In the Netherlands study major malformations had occurred more frequently among infants of hairdressers, but the numbers were small.20 In a recent multicentre study investigating the association between maternal exposure at work and cleft lip/palate, hairdressers had an increased risk for cleft palate.21 This result was also based on small numbers. In another recent study, Martínez-Frías et al found an increased risk for choanal atresia among children born to hairdressers.22 Although the present study comprised a relatively large number of infants with malformations, the figures were still insufficient to allow comparisons with regard to specific malformations. Moreover, cleft lip and cleft lip/palate as isolated diagnoses are relatively rare events. Based on statistics for Sweden during the period 1983–92, the frequencies were 5.8 and 10.5 per 10 000 newborns, respectively. The figures among infants born to hairdressers in the present study were 2.9 and 17.2 per 10 000, respectively.
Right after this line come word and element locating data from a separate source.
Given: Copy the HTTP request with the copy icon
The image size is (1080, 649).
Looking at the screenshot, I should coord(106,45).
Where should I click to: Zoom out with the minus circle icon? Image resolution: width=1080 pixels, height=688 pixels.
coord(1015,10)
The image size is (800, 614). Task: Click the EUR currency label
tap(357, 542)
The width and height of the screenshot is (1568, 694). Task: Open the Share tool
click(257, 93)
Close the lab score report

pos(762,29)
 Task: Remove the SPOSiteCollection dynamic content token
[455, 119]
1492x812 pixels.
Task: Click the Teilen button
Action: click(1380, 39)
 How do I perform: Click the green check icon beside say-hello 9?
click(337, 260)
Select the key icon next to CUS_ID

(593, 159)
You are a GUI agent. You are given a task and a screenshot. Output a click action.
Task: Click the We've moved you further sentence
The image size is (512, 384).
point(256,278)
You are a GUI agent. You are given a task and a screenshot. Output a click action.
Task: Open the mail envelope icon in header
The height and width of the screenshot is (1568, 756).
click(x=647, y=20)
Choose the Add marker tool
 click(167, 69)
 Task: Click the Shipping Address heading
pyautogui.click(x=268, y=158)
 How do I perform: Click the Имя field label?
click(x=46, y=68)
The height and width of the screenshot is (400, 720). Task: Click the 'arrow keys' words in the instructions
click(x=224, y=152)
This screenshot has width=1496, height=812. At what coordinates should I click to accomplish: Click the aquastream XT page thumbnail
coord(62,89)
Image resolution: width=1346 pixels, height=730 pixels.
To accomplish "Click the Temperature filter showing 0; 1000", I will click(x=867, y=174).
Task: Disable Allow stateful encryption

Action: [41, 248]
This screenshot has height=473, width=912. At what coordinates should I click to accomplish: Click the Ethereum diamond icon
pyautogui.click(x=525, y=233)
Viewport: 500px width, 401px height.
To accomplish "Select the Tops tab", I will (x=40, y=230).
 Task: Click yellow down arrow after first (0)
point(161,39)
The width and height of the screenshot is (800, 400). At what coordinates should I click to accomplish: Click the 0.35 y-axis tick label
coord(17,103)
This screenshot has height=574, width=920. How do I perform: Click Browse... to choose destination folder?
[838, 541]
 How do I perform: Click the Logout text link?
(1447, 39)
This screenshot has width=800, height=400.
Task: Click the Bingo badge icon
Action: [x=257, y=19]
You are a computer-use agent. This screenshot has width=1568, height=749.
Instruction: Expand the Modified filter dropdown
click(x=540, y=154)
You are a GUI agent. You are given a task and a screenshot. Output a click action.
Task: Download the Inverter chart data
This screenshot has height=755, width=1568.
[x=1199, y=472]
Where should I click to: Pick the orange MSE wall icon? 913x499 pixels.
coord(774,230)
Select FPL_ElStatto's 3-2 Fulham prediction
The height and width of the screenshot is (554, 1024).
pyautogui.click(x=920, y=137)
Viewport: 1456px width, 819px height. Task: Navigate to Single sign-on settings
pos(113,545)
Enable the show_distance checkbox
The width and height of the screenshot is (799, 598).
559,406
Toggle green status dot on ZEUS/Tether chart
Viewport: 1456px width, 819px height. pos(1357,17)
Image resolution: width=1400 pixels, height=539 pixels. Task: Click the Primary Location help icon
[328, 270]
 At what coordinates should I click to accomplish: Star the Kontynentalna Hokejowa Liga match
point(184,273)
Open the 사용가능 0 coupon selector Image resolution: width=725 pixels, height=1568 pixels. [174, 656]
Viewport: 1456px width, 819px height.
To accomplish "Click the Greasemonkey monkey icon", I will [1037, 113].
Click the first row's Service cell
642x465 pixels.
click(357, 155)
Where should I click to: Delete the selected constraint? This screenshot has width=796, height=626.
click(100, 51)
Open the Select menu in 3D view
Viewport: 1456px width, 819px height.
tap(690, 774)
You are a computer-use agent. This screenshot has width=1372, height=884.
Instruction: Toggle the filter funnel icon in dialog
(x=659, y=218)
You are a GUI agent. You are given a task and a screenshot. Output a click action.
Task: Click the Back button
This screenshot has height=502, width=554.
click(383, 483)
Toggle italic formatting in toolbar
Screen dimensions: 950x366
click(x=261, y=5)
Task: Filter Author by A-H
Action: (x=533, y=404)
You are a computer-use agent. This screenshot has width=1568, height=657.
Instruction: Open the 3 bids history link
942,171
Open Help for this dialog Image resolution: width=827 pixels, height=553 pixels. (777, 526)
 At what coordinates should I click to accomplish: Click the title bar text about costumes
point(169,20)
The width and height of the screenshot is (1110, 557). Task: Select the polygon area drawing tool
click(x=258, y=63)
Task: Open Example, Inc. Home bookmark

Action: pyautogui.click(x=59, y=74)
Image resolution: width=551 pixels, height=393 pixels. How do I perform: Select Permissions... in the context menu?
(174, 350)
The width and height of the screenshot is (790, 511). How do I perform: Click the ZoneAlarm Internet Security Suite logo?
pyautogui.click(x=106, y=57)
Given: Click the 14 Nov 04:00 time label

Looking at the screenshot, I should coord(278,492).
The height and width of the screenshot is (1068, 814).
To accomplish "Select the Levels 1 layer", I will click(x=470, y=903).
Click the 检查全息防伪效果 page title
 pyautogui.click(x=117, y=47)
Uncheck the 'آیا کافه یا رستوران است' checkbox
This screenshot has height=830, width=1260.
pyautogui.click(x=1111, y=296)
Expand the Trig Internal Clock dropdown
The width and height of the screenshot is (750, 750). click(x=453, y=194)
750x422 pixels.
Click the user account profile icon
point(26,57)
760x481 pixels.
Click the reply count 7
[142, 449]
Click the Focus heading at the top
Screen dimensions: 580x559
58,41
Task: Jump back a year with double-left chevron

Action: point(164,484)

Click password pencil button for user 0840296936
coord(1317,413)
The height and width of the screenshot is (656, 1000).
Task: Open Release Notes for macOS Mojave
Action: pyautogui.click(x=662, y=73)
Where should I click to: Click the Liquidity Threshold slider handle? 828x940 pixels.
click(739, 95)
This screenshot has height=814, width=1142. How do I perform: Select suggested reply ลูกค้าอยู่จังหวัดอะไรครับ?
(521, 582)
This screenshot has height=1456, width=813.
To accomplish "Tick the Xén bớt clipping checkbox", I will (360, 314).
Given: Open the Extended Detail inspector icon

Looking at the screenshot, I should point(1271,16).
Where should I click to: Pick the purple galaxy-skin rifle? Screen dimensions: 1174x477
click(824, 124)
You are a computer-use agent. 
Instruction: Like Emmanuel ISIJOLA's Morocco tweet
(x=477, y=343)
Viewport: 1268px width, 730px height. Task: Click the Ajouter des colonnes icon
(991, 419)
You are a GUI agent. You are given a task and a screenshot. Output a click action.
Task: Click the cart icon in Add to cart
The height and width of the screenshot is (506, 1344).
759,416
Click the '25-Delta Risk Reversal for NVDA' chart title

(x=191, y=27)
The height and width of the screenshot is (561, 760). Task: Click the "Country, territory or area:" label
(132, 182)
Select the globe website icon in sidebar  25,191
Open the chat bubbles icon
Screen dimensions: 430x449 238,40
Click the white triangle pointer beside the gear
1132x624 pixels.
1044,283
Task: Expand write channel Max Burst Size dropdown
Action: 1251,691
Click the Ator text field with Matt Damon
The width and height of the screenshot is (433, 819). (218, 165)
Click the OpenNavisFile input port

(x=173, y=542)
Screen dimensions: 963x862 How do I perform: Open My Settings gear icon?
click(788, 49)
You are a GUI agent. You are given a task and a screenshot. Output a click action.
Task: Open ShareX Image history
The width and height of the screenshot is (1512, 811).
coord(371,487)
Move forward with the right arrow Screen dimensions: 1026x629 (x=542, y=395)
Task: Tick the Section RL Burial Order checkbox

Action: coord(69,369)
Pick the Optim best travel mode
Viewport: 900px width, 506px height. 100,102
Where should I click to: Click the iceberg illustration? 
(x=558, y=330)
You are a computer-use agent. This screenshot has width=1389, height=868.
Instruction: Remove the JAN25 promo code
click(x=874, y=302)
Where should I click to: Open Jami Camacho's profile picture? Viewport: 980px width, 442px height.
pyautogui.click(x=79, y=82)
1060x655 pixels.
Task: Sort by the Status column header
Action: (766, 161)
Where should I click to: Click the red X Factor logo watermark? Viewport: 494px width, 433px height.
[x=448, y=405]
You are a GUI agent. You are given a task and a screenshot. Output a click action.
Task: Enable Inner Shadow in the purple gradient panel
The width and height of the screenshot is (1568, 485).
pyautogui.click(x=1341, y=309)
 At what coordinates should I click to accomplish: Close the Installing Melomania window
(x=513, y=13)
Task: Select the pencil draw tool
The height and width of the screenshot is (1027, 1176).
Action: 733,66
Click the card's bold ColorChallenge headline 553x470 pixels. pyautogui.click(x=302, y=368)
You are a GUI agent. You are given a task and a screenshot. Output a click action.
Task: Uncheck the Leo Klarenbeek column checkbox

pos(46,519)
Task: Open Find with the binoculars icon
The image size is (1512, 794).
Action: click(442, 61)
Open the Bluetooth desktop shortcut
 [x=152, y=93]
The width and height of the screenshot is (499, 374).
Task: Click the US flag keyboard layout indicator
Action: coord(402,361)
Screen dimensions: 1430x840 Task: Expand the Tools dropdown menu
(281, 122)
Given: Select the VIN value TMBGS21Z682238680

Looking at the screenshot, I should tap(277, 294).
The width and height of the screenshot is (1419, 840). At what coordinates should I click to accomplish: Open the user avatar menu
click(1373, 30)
For choanal atresia we observed one infant born to a hairdresser with a multiple malformation including this diagnosis. Thus, the associations observed in the other studies were not clearly supported by our results. In general, regarding specific malformations, when small or moderate risk increases are suspected, multicentre studies are required.
Infants born to hairdressers who reported frequent spraying and permanent waving, respectively, were more likely to be intrauterine growth retarded. Hairspray contains a mixture of components. Among these, ethanol and acetone have occasionally been associated with reduced birth weight,6,18 but data from a Dutch study indicated that considered separately, the concentrations of these agents in hair salons are too low to explain adverse effects on reproduction.1,23 However, possible interactions in the complex exposure situation among hairdressers should also be considered. Furthermore, prolonged bending, standing positions, and work related stress, which we did not consider in this study, may affect intrauterine growth.24,25
Within the cohort of hairdressers, none of the individual exposure estimates indicated an association with major malformations. The reliability of self reported exposures for bleaching and spraying among the hairdressers was examined by comparing answers in the present study to those given three years later in a subsample of the cohort. The answers were given in predefined categories in the present study and in absolute numbers in the second questionnaire. The reliability (agreement of response for the same retrospective period between the two questionnaires) was fair for bleaching (kappa value 0.24) and poor for spraying (kappa value 0.17), and thus misclassification of exposure may have introduced a bias which is most likely negative.26
To summarise, the present study indicates that working as a hairdresser is associated with a moderately increased risk for retarded intrauterine growth and major malformations, although no consistent patterns were seen with regard to specific agents. Studies of other reproductive outcomes, such as decreased fertility and miscarriages, are in progress.
The study was funded by the Swedish Council for Work Life Research and by the Medical Faculty, Lund University. The authors thank Zoli Mikoczy, Birgitta Meding, Jonas Brisman, Linnea Lillienberg, and Anna Dahlman for their help with establishing the cohort, and Lars Hagmar for fruitful discussions.